§ Task to carry out:
Wherever a picture appears, leave it out, and transcribe the rest of the records exactly.
Provided entries: Begin
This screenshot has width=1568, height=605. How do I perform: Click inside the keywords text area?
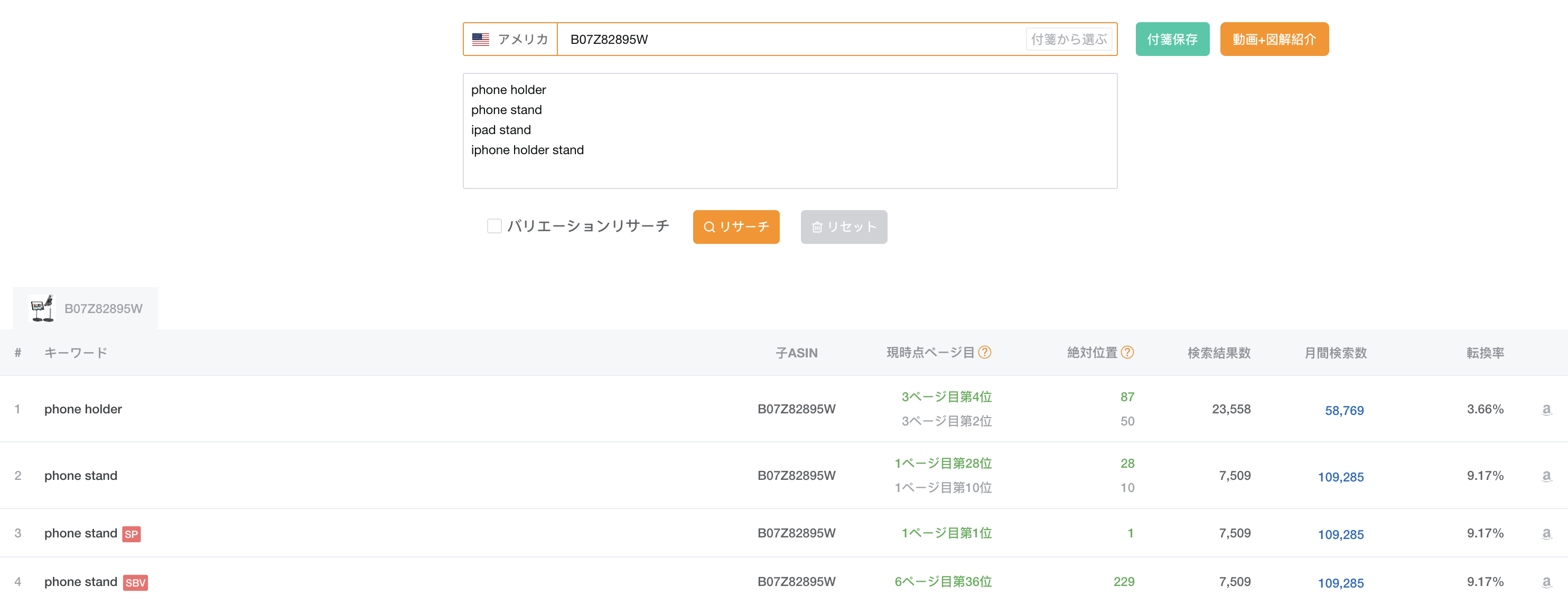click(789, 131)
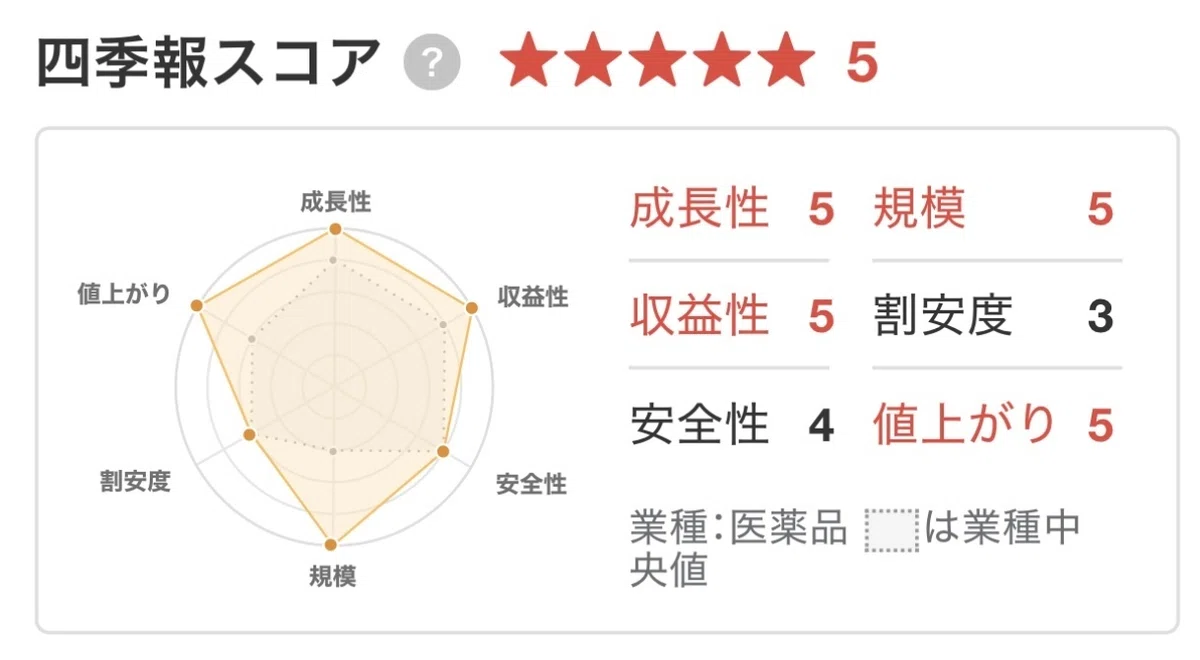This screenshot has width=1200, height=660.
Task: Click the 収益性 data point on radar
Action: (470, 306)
Provided entries: End
§ Exercise output:
This screenshot has width=1568, height=605. How do I perform: Click inside the keywords text area?
click(789, 131)
This screenshot has width=1200, height=660.
Task: Click the 収益性 data point on radar
Action: (470, 306)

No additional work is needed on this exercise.